On the contrary, it will encourage precisely the elements within the Pakistani state that have been fomenting instability, and it will encourage the same sort in Kashmir itself. Meanwhile, having strengthened rogue elements inside the ISI and military, the official military leadership will be even less inclined to assist in combating the Taliban, which will have necessarily grown stronger as its rogue patrons have grown stronger, for fear that the rogue elements will become powerful enough to overthrow them. Including Kashmir as part of the “solution” will not consolidate the Pakistani military’s divided attention and resources, but will exacerbate the very problem it is aimed at solving. For their part, the official leadership would be happy to see outside pressure brought on India, as their attachment to Kashmir is also quite powerful, and the civilian government will faithfully toe that line and argue, as President Zardari did earlier this week, that Kashmir is comparable to Palestine. Zardari’s comparison is clever, as he is using another example where a local conflict has already needlessly been turned into a regional and international question to urge similar treatment of the dispute in Kashmir, which conveniently avoids acknowledging that linking Israel-Palestine to practically every other regional problem (which is done to emphasize the supposed strategic importance of the conflict) has made resolution of all these problems more, not less, difficult.
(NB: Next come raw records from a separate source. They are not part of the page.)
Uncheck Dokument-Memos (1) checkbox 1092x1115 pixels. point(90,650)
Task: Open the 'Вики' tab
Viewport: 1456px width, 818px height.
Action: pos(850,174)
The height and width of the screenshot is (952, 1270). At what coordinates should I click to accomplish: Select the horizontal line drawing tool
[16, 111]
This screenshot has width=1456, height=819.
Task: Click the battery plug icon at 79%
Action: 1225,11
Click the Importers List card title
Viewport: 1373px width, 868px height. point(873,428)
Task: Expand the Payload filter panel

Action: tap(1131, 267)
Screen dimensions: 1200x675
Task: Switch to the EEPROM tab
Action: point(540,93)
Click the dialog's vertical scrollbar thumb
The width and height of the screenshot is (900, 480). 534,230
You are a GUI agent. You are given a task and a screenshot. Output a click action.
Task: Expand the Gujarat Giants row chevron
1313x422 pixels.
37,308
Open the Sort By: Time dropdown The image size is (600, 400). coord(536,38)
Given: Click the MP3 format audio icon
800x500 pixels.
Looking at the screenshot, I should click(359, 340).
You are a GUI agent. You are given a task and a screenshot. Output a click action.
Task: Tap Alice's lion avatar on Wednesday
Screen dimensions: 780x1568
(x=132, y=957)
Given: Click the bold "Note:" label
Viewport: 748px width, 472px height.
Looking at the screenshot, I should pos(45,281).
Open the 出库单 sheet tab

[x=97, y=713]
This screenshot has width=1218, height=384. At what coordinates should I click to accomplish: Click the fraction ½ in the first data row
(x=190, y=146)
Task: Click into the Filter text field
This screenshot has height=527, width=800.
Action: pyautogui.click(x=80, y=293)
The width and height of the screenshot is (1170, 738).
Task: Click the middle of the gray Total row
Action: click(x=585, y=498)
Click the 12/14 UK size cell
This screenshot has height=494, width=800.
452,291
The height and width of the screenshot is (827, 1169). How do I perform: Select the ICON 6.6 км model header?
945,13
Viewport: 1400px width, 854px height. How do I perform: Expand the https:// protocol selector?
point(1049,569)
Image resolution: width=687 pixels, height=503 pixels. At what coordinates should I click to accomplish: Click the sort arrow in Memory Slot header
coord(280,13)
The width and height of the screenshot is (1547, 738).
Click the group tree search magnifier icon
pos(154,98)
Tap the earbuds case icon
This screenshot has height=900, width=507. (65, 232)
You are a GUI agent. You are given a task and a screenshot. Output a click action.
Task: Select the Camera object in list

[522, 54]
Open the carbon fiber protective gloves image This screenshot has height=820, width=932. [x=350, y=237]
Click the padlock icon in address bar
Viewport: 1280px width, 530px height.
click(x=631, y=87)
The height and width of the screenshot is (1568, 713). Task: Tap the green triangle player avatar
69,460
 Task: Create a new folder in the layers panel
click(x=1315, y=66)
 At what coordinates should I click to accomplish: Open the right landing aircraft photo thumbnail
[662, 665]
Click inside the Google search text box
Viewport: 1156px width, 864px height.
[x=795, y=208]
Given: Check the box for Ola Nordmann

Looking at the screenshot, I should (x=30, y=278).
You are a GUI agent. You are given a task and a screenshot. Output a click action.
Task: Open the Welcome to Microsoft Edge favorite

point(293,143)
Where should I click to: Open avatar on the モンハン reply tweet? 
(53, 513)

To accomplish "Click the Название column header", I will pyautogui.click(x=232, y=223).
There is a great desire in U.S. foreign policy thinking, perhaps most pronounced among liberal internationalists who love to demonstrate their understanding of how interrelated everything is, to link issues that do not need to be linked to address any particular question. Attention to complexity is desirable, but the mania for “comprehensive” solutions helps to make all of the individual problems harder to solve because it lends so much more weight to each dispute. Indeed, in the case of Kashmir, it would be attempting to solve something that one of the parties involved–India–does not see as a problem in need of being solved. Simply by having a third party raise the issue in the context of a regional “solution,” Pakistan acquires vastly more leverage than it would or should otherwise have and perversely makes Pakistan less likely to cooperate on the other issues where the U.S. actually needs cooperation. Now that Obama has floated the possibility of mediating in Kashmir, and as it seems likely that Holbrooke will raise the issue, the Pakistani government can claim that its hands are tied on assisting against the Taliban until the Kashmir mediation makes progress, and Washington will be in a position where it has to agree because it has already insisted that the two issues are fundamentally linked.